Folgende Kriterien wurden bei der Auswahl der Persönlichkeiten zugrunde gelegt:
- Die Person wurde in Europa geboren oder hatte ihr Hauptwirkungsfeld ebenda.
- Ihr Werk hat einen bleibenden Einfluss auf die Entwicklung ihres Wirkungsgebietes gehabt („Fußabdruck“) oder
- Die Person gilt als Vorreiter*in der Emanzipationsbewegung in Europa gehabt.
- verstarb spätestens im 20. Jahrhundert.
Der vierte Punkt wurde im Verlauf des Auswahlprozesses auf den Todestag von Freddie Mercury (24. November 1991) konkretisiert. Mit der AIDS-Krise der 80er und 90 Jahre erlangte das Thema „Homosexualität“ eine bis dahin nie dagewesene weltweite Sichtbarkeit und Solidarisierung mit LSBTTIQ* (in diesem Falle vor allem mit schwulen Männern). Auf Grund von HIV/AIDS wurden erste Aufklärungs- und Antidiskriminierungskampagnen durchgeführt und eine große Zahl berühmter Persönlichkeiten outeten sich oder wurden geoutet. Der Tod des europäischen Megastars Freddy Mercurys brachte LSBTTIQ* schließlich in jede Zeitung und jeden Haushalt. Aus dem Blickwinkel der Ausstellung WE ARE PART OF CULTURE markiert diese Zeit daher einen Wendepunkt zur gesellschaftlichen Sichtbarkeit und Thematisierung und somit einen idealen Endpunkt der Ausstellung.

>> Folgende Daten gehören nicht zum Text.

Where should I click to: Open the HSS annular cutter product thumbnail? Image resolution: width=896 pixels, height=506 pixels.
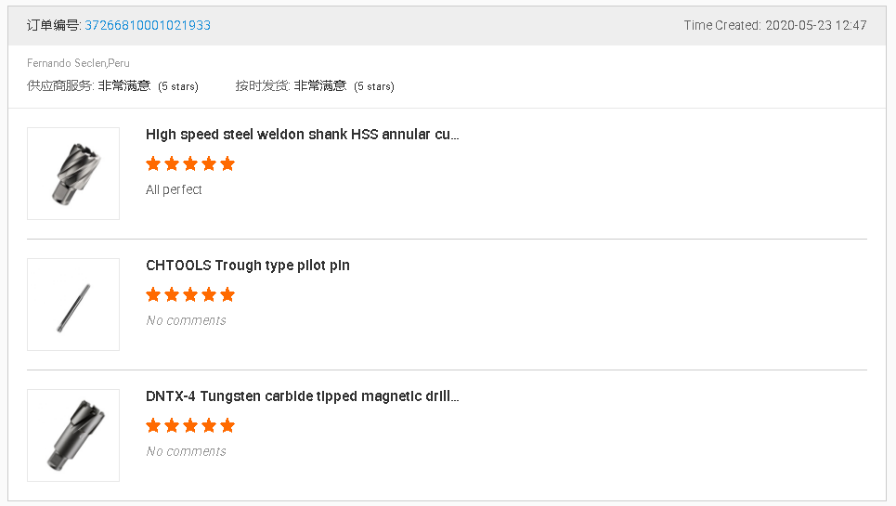click(x=73, y=174)
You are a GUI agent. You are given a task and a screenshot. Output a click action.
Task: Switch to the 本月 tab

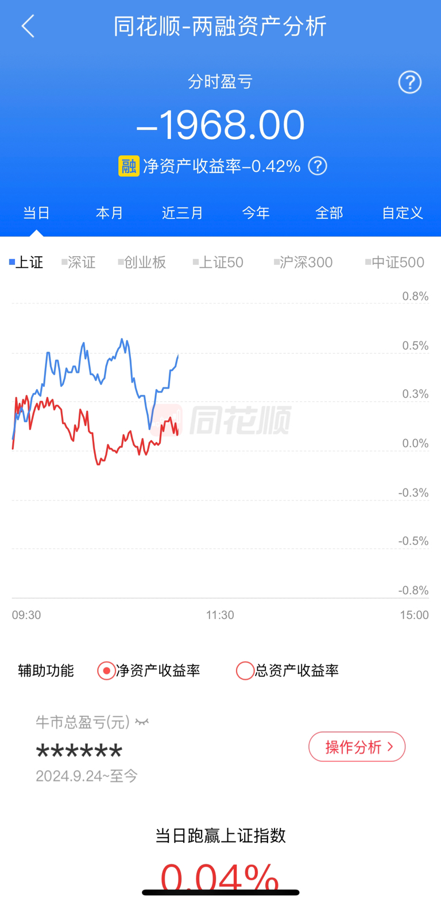point(110,213)
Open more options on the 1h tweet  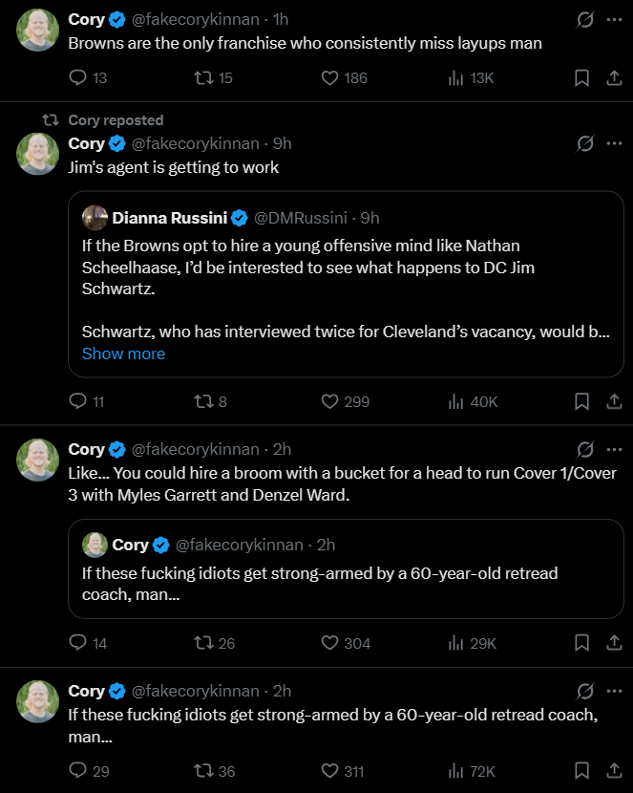614,20
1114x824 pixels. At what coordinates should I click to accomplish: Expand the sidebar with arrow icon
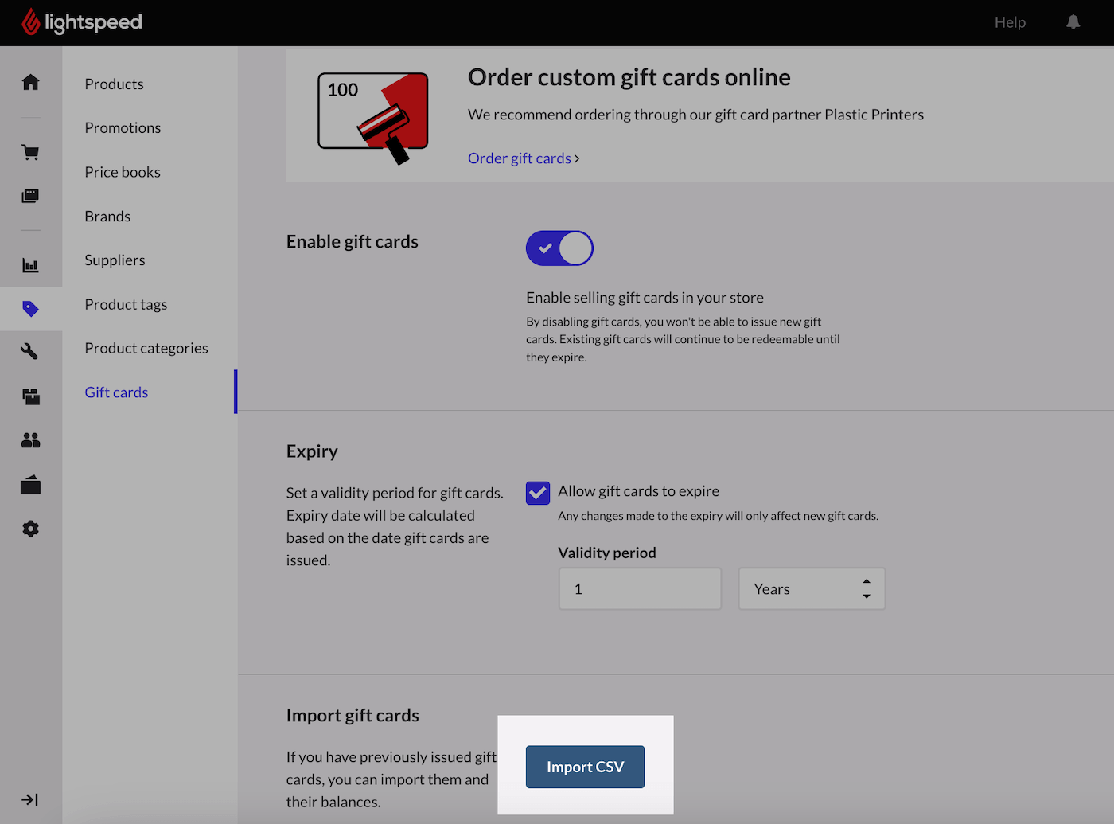click(30, 799)
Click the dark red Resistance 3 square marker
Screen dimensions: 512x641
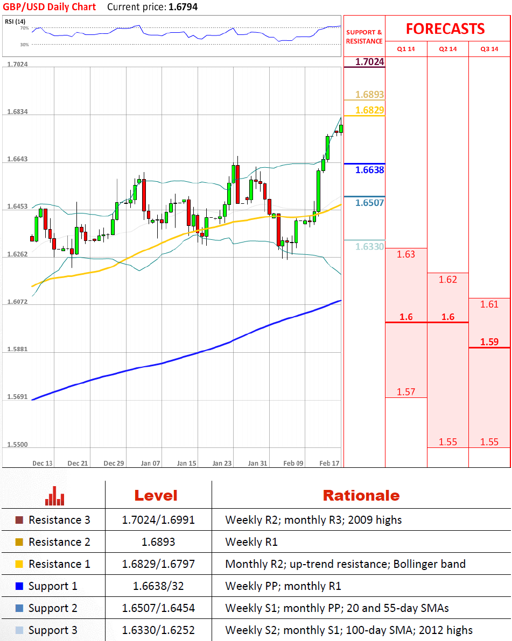pyautogui.click(x=19, y=520)
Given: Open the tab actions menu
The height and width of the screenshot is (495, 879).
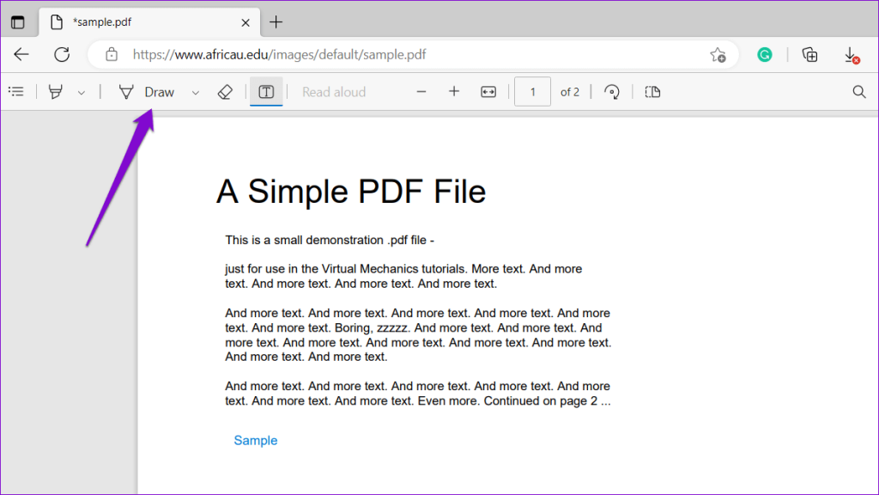Looking at the screenshot, I should 19,21.
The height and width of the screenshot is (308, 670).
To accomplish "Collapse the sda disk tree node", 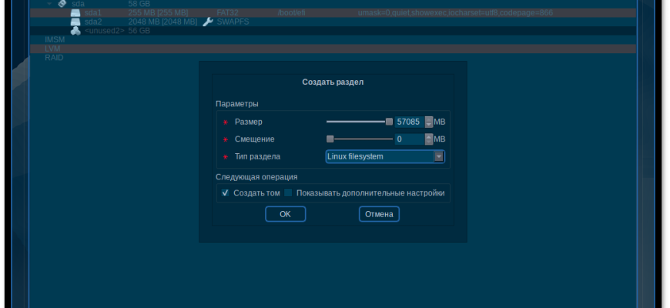I will 49,4.
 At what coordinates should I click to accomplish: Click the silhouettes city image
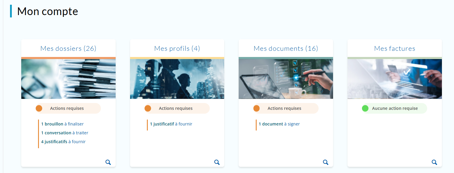pyautogui.click(x=177, y=79)
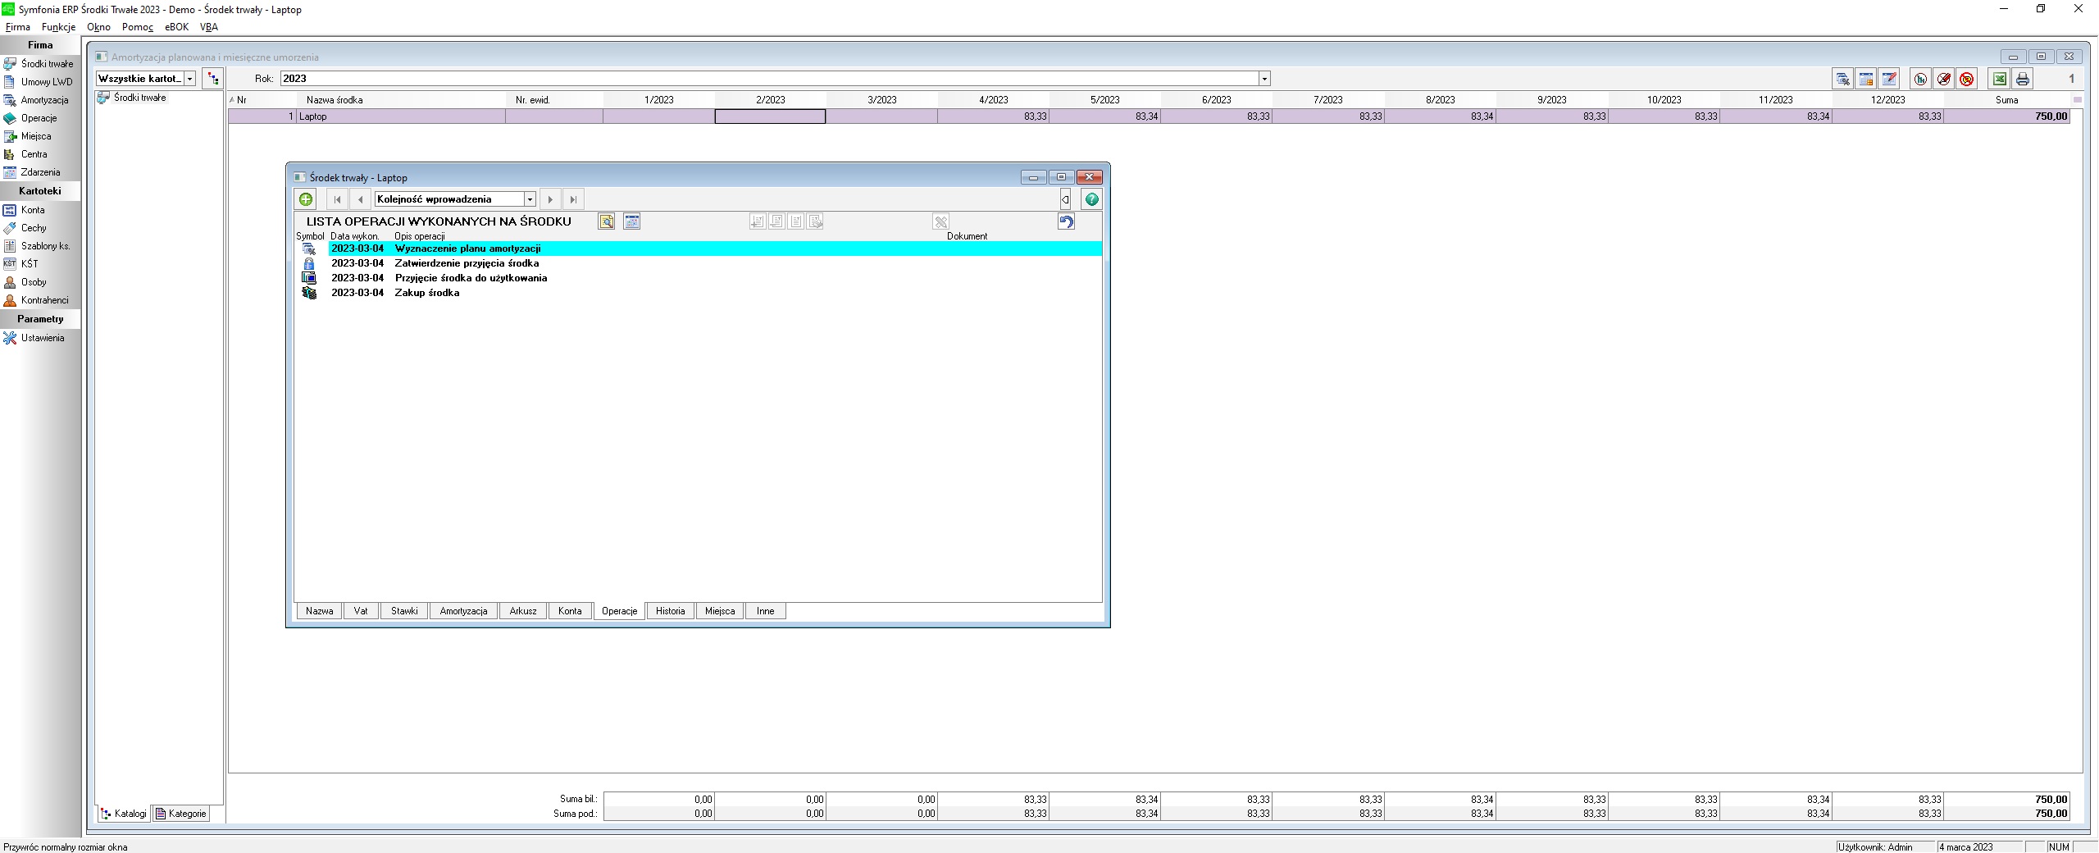The width and height of the screenshot is (2099, 853).
Task: Click the calendar with pencil icon
Action: coord(1889,80)
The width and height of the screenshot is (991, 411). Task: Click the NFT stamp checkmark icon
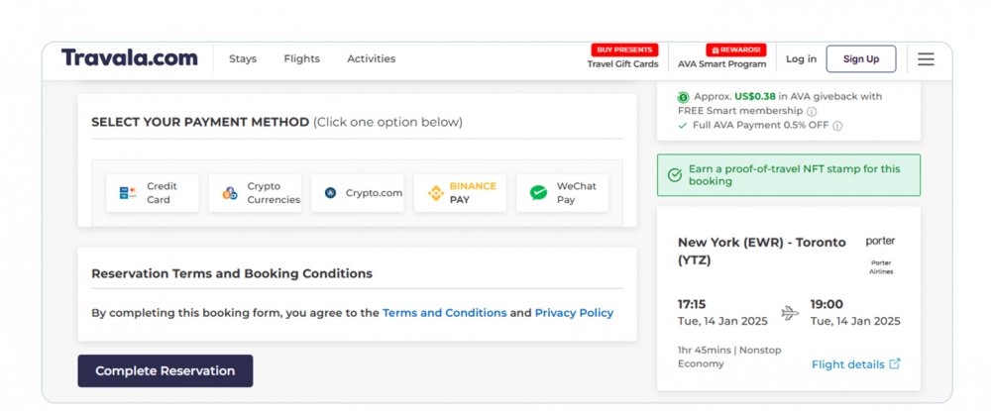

Die Suche nach geeigneten Persönlichkeiten erfolgte über verschiedene Kanäle wie Internet, Bücher, LSBTTIQ*-Geschichtsvereine und Expert*innen. Die Suche ergab binnen kurzer Zeit eine Liste von über 300 Persönlichkeiten, welche in mehreren Entscheidungsrunden durch das Team des Projekts 100% MENSCH auf 36 Persönlichkeiten reduziert wurden.
Ausschlaggebend für die Endauswahl waren hierbei neben Bekanntheit, Wirkungsfeld und Jahrhundert auch die persönlichen Einschätzungen der Teammitglieder, welche Personen sich „besonders gut machen würden“. Wie wir nicht nur auf den Vernissagen immer wieder betont haben, hätte jede besuchende Person der Ausstellung vermutlich eine völlig andere Auswahl getroffen.
Aus der Vielzahl von berühmten und markanten Persönlichkeiten wurden final 19 Frauen (zwei davon trans*), 17 Männer (eine trans*) sowie eine vermutlich intergeschlechtliche Person ausgesucht.
Schwierigkeiten bei der Auswahl
Bei einigen Persönlichkeiten, insbesondere bei denen aus Zeiten, als Homosexualität unter schwerer Strafe stand (z.B. Sir Francis Bacon, Robert St. S. Baden-Powell) oder keine antiken Aufzeichnungen vorhanden sind (z.B. Sappho), konnten keine gesicherten Aussagen über deren sexuelle Orientierung getroffen werden. Wenn Eigenzitate, Äußerungen von Zeitzeugen und aussagekräftige Indizien ein in sich schlüssiges Bild ergeben, so wurden diese Personen dennoch in die Liste mit aufgenommen. Die Bezeichnungen lauten in diesen Fällen „vermutlich schwul, lesbisch, transsexuell“. Grundsätzlich ist anzumerken, dass die Begriffe „homosexuell“, „bisexuell“, „schwul“, „lesbisch“ sowie „transsexuell“, „transgender“ und „intersexuell“ erst Ende des 19. Jahrhunderts geschaffen wurden, als Homosexualität und Geschlecht erstmals Inhalt wissenschaftlicher Untersuchungen wurden.
Persönlichkeiten, bei denen die wissenschaftliche Diskussion noch läuft (z.B. da Vinci, Florence Nightingale) wurden ebenfalls entsprechend gekennzeichnet.
In vielen Fällen waren die Persönlichkeiten trotz ihrer sexuellen Orientierung verheiratet (Scheinehen, dynastische Ehen etc.). Dieses galt insbesondere für Frauen, da diese über lange Zeit hinweg entweder nicht arbeiten durften oder für ihre Arbeit nicht bezahlt wurden. Somit war eine Ehe häufig die einzig mögliche Form der existenziellen Absicherung. Auch aus diesem Grund ist eine Abgrenzung zwischen „homosexuell“ und „bisexuell“ nahezu unmöglich. Im Zweifel wurde aus diesem Grund „schwul/bisexuell“ bzw. „lesbisch/bisexuell“ verwendet.
Auszeichnung
Die Ausstellung WE ARE PART OF CULTURE wurde 2017 in die Bundesauswahl des renommierten Wettbewerbs StartSocial unter der Schirmherrschaft von Frau Bundeskanzlerin Dr. Angela Merkel gewählt.
2018 wurde die WE ARE PART OF CULTURE mit der Pink Sissy – dem Community Preis Stuttgarts – ausgezeichnet.